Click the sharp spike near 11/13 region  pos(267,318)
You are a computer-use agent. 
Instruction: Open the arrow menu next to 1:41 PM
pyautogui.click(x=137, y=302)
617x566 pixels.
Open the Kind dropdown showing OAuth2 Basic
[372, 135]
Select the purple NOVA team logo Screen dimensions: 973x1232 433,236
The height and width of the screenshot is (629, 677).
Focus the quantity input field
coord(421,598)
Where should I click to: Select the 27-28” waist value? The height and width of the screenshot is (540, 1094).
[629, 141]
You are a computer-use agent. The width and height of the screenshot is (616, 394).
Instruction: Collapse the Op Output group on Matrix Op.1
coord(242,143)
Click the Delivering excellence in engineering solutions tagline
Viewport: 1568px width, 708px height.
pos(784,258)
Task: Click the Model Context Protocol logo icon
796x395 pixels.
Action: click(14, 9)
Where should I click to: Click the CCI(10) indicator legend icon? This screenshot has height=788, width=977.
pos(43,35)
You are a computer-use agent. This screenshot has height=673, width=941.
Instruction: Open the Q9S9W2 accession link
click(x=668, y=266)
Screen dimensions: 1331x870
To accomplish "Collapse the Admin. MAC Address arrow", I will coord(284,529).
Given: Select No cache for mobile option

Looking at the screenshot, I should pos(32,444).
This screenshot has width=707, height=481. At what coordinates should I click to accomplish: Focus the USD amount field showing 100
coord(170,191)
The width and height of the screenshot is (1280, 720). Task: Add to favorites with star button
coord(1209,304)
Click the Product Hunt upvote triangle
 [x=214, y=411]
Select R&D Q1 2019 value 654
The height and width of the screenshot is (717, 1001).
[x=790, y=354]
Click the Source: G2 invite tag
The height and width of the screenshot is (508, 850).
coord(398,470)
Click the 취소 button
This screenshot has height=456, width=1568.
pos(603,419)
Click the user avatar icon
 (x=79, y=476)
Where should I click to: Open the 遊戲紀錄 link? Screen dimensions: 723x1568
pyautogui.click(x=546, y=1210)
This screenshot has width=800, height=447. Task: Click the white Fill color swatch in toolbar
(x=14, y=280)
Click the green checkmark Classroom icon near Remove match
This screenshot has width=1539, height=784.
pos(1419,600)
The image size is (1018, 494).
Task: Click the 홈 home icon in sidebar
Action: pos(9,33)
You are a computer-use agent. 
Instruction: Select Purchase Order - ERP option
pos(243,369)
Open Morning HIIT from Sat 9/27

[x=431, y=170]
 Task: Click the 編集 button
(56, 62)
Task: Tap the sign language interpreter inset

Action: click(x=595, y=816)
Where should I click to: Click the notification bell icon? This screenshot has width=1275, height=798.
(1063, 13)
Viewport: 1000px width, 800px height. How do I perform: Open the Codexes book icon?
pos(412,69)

....................

TASK TO CARRY OUT
Using the material above, tally the lines that hold the string "logo". Reply with the number alone.

SOLUTION TO THE PROBLEM
2